January 11, 2011 | By | 10 Replies More
Taking Cues

In the last post, I opined about the atmosphere in the country generated by overheated rhetoric and the irrationality that has resulted from seemingly intransigent positions. Some of the responses I received to that were of the “well, both sides do it” variety (which is true to an extent, but I think beside the point) and the “you can’t legislate civility or impose censorship” stripe.

As it is developing, the young man who attempted to murder Representative Gifford—and succeeded in killing six others—appears to be not of sound mind. We’re getting a picture of a loner who made no friends and indulged in a distorted worldview tending toward the paranoid. How much of his actions can be laid on politics and how much on his own obsessions is debatable. Many commentators very quickly tried to label him a right-winger, based largely on the political climate in Arizona and that he targeted a moderate, “blue dog” Democrat. This in the context of years of shrill right-wing political rhetoric that fully employs a take-no-prisoner ethic, including comments from some Tea Party candidates about so-called Second Amendment solutions. It’s looking like trying to label this man’s politics will be next to impossible and, as I say, if he is mentally unbalanced, what real difference does that make? (Although to see some people say “Look, he’s a Lefty, one of his favorite books is Mein Kampf ” is in itself bizarre—how does anyone figure Mein Kampf indicates leftist political leanings? Because the Nazis were “National Socialists”? Please.)

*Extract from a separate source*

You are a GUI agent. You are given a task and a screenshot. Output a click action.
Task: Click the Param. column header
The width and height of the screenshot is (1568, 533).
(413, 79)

Whatever the determination of Mr. Loughner’s motives may turn out to be, his actions have forced the topic of political stupidity and slipshod rhetoric to the forefront, at least until Gabrielle Gifford is out of danger of dying. Regardless of his influences, in this instance he has served as the trigger for a debate we have been needing to have for decades. This time, hopefully, it won’t be shoved aside after a few well-meaning sound-bites from politicians wanting to appear sensitive and concerned, only to have everyone go right back to beating each other bloody with nouns and verbs.

But while it may be fair to say that Mr. Loughner is unbalanced and might have gone off and shot anyone, the fact is he shot a politician, one who had been targeted by the Right. Perhaps the heated rhetoric did not make Mr. Loughner prone to violence, but what about his choice of victims?